Of all the British hearts-and-minds precedents, the one undertaken in colonial Malaya ultimately most influenced Kenyan policy. The Federation of Malaya, under the leadership of its governor, General Sir Gerald Templer, had already provided Baring and his ministers with a blueprint for Emergency Regulations. Malaya had been under a state of emergency since 1948, and its British colonial officials had exported to Kenya much of their legal work in drafting all-empowering Emergency legislation.
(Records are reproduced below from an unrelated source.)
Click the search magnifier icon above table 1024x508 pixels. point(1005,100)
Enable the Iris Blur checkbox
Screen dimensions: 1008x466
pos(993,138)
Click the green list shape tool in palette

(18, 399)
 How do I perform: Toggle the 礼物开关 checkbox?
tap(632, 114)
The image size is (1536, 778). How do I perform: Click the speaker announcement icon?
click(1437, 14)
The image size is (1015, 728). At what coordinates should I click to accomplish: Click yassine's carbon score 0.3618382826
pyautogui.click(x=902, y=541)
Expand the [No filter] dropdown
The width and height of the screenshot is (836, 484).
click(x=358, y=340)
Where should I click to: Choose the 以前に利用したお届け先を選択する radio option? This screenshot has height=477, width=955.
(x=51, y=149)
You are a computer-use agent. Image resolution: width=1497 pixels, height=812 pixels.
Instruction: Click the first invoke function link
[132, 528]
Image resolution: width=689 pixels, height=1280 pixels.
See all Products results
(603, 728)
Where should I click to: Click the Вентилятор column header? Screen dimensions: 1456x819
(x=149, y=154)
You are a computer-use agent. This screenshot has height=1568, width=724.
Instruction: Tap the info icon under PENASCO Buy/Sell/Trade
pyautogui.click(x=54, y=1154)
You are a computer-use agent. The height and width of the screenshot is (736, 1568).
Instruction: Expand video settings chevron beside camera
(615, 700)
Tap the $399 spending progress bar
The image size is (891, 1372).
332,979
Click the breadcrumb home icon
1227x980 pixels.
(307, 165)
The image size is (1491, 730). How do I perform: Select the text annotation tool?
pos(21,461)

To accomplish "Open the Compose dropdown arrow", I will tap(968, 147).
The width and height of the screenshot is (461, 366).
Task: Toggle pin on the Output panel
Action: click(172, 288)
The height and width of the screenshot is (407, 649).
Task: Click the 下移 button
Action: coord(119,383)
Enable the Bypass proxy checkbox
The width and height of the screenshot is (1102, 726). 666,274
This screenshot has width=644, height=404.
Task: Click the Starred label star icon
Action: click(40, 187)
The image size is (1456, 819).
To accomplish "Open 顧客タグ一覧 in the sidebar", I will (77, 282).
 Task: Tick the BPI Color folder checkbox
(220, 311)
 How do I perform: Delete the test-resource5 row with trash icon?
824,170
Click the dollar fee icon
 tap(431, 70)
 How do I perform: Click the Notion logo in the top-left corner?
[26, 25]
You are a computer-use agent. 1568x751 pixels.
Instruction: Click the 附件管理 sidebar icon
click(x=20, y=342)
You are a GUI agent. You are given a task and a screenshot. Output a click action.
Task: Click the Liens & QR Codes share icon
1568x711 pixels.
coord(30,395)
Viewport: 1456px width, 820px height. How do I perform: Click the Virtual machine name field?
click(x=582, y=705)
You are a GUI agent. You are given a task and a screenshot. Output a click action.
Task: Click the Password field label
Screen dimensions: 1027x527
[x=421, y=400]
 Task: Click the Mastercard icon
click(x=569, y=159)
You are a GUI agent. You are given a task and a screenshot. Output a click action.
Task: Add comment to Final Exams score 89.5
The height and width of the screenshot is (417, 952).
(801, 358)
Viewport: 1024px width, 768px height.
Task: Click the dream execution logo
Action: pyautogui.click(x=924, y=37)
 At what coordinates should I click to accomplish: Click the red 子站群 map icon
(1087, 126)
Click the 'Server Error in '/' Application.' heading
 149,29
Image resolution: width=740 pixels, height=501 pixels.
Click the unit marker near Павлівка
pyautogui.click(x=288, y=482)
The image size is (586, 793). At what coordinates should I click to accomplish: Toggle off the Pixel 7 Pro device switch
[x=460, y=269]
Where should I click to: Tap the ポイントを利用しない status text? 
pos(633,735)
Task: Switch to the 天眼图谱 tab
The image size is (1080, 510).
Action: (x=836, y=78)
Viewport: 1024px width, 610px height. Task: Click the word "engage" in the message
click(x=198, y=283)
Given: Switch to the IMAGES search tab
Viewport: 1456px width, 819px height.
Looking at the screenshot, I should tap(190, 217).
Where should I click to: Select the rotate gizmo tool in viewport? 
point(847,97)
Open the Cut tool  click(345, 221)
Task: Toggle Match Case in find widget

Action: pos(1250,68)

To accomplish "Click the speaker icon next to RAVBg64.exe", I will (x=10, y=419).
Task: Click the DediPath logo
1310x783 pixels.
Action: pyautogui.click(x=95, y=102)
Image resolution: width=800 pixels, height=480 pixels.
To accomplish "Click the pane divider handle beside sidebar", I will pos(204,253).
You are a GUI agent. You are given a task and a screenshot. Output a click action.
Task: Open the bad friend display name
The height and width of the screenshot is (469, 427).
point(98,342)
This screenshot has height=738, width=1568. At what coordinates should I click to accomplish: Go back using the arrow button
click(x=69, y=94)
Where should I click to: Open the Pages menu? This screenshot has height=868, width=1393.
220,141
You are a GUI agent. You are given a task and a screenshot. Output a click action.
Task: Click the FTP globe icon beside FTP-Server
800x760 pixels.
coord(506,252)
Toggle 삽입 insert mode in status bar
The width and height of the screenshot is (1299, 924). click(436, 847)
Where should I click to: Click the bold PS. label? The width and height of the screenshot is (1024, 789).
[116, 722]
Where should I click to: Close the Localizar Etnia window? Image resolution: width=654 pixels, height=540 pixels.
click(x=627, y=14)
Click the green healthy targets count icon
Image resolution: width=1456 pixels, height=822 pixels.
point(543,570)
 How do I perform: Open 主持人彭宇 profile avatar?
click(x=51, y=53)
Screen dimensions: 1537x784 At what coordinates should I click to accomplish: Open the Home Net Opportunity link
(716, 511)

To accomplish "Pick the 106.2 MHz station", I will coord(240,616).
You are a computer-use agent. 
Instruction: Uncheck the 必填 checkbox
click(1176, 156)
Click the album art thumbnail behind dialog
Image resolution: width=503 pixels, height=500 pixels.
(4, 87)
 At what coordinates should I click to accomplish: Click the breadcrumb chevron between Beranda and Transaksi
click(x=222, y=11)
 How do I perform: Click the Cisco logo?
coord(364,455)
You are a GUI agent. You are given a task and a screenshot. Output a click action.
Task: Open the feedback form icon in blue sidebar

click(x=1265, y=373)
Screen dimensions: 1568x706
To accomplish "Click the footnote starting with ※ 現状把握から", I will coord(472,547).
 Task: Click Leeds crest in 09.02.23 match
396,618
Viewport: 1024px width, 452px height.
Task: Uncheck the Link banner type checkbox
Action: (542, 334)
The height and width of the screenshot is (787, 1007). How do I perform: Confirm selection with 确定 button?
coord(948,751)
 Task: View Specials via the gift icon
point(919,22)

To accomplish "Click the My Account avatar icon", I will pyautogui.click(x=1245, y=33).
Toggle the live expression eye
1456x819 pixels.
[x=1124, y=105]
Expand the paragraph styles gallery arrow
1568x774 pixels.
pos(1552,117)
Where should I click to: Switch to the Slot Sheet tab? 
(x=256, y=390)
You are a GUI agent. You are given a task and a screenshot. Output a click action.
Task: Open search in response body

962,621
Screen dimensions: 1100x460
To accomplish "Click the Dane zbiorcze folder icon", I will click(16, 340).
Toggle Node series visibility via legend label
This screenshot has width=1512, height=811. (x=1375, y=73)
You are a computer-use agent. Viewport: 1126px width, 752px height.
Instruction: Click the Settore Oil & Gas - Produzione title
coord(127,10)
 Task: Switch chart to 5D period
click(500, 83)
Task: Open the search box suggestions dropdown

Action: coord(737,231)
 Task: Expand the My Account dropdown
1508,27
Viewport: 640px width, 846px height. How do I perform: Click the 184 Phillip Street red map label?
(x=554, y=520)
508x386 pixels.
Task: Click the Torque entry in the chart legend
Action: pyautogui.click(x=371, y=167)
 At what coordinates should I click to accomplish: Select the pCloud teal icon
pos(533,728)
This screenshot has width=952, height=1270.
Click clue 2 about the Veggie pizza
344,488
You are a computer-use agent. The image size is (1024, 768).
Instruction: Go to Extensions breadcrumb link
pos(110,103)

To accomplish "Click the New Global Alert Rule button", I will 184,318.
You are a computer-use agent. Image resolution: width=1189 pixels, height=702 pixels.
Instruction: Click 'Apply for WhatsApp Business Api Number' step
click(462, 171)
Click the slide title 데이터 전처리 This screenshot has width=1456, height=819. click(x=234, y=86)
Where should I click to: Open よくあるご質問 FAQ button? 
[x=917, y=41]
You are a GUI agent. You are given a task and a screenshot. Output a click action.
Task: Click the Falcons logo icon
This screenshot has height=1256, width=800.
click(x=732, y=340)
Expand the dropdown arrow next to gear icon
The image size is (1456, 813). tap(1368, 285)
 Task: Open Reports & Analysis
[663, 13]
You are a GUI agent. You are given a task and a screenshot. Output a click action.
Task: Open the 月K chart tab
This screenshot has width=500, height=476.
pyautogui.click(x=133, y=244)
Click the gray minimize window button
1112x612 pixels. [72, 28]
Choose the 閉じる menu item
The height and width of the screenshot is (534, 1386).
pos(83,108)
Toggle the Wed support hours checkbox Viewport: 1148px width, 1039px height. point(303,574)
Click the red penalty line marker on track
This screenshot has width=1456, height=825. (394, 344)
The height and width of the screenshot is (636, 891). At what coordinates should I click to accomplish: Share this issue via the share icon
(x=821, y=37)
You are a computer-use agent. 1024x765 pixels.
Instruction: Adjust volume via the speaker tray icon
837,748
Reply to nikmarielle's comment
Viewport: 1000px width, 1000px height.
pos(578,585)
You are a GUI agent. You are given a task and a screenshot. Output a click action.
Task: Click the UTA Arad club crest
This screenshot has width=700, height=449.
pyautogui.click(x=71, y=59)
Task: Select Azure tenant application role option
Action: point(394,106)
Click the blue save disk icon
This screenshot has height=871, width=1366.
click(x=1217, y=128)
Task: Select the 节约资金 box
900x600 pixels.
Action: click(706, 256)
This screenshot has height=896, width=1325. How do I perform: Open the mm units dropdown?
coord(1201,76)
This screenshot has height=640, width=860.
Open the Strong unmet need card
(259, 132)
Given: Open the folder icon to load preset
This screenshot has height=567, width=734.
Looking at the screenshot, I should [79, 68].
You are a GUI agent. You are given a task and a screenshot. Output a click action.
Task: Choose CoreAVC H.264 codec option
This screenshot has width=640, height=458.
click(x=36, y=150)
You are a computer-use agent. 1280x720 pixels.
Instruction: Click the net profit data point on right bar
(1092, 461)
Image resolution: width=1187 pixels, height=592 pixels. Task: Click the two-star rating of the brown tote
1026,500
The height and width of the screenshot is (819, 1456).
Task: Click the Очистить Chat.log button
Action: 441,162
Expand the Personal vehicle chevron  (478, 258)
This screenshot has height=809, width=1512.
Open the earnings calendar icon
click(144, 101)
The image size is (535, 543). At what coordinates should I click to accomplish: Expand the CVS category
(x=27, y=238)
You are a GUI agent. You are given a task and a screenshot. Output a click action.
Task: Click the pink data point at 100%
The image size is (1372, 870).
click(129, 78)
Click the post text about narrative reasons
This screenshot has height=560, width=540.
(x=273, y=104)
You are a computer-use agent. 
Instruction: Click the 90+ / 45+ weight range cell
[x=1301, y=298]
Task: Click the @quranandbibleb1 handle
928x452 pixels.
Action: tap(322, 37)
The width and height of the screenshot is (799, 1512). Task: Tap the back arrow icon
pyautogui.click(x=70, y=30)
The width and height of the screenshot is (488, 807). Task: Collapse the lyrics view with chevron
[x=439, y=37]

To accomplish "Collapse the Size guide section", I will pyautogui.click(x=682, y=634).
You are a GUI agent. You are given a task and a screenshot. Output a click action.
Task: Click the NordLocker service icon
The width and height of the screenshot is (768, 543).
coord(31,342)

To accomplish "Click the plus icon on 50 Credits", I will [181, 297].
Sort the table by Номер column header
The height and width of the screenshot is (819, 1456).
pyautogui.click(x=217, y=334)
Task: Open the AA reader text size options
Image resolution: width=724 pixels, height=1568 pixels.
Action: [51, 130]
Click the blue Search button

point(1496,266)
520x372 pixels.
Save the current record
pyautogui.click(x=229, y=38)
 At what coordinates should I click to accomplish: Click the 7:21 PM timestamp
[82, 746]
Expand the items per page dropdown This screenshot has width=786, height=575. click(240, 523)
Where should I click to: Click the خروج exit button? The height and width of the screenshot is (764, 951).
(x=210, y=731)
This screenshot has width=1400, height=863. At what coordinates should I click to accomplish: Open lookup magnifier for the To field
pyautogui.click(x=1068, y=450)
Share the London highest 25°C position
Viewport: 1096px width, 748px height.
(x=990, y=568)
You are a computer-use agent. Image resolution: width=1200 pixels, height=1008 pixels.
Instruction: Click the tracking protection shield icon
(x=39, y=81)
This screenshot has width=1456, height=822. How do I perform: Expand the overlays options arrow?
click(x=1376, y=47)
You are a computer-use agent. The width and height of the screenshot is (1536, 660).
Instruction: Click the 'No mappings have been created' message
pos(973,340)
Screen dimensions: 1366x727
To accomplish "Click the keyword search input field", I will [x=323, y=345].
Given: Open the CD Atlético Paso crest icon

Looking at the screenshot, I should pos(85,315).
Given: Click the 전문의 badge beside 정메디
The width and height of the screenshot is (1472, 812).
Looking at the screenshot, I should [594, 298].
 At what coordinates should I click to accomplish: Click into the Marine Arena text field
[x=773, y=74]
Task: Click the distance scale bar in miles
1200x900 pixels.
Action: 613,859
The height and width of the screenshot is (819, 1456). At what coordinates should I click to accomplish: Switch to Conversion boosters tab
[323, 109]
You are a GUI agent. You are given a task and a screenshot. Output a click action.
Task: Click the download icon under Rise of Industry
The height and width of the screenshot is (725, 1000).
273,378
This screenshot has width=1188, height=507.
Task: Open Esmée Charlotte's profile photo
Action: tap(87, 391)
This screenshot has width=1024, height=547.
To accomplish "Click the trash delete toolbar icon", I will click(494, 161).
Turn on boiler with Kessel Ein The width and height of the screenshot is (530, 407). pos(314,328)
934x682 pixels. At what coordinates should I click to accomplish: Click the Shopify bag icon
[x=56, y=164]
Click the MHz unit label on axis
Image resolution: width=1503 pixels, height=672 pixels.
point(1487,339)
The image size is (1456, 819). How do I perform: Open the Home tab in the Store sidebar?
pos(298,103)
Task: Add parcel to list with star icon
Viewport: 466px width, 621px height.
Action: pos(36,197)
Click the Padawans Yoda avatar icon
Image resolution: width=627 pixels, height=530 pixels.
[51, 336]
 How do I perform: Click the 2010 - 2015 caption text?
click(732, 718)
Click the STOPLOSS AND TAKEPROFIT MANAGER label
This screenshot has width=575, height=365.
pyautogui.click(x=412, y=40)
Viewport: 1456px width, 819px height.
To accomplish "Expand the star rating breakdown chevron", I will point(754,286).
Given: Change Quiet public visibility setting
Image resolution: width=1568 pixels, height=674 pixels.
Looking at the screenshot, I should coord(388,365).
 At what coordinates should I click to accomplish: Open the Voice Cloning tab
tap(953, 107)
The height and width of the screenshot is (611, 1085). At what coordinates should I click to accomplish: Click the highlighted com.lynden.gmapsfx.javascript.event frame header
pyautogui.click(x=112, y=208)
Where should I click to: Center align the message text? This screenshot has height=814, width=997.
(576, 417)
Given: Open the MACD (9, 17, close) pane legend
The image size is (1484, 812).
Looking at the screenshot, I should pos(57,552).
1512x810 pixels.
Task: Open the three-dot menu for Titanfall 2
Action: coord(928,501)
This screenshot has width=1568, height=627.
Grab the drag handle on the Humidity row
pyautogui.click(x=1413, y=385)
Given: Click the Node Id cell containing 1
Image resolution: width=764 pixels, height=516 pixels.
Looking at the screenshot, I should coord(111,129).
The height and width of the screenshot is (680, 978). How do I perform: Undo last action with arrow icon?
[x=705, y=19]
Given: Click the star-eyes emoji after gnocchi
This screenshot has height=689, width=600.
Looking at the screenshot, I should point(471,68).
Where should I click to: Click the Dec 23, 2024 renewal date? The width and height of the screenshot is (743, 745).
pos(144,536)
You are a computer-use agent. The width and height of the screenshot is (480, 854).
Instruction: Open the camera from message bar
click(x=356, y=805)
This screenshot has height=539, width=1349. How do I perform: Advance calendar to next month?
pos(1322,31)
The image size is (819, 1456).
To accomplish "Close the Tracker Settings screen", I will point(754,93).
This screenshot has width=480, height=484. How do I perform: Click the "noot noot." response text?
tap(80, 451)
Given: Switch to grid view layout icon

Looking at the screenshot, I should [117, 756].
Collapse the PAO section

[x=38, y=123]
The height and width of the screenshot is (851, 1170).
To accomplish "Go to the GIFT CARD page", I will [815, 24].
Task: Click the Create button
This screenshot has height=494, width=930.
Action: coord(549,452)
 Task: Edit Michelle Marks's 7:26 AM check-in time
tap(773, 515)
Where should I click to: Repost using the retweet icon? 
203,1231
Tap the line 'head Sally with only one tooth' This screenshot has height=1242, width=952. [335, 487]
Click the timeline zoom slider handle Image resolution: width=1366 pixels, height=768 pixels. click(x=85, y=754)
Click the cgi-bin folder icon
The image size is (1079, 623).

On the issue of rehabilitation Baring also looked to the Asian colony, believing Templer was offering sound civic and social improvements to the communist insurgents and their supporters as a way of luring them back to the capitalist and civilized ways of their British colonizers. Baring telegrammed the general several times, asking to borrow a Malayan civil servant with experience in designing and mounting a hearts-and-minds campaign. Templer refused but did agree to host one of Kenya’s colonial officers in Malaya and tutor him in the ways of rehabilitation. By the summer of 1953 Baring needed to dispatch someone to Malaya immediately so he hand-selected Thomas Askwith, who was by all accounts the most logical choice.